Requirement –
Return each line from the items below that contains the string "computer".

□ □ □ □

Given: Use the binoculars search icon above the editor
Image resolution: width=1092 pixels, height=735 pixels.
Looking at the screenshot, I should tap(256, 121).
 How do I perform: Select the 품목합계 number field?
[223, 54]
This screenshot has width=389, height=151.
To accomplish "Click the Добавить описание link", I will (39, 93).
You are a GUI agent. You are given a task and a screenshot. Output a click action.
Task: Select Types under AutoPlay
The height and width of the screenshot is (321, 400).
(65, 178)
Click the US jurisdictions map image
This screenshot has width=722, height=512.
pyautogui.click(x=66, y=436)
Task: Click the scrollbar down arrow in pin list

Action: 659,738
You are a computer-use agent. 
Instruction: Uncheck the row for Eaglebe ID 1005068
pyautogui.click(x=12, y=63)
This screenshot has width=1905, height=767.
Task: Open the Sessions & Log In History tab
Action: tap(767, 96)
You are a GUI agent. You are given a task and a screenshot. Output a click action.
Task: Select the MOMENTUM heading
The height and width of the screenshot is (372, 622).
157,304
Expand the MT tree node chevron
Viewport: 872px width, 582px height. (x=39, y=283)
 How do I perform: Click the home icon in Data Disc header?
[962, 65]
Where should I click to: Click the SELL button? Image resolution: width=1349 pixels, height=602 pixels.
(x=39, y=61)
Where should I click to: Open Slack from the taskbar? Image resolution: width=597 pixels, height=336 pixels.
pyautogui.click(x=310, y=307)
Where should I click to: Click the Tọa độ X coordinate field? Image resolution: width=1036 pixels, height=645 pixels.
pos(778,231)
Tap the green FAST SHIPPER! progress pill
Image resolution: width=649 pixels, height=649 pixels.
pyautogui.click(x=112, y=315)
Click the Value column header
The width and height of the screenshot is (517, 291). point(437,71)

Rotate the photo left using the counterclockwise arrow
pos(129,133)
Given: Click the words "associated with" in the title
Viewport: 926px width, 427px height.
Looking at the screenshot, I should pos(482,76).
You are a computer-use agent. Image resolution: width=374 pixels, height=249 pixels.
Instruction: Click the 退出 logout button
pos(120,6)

□ □ □ □

Response –
You are a computer-use agent. 
You are a computer-use agent. Image resolution: width=374 pixels, height=249 pixels.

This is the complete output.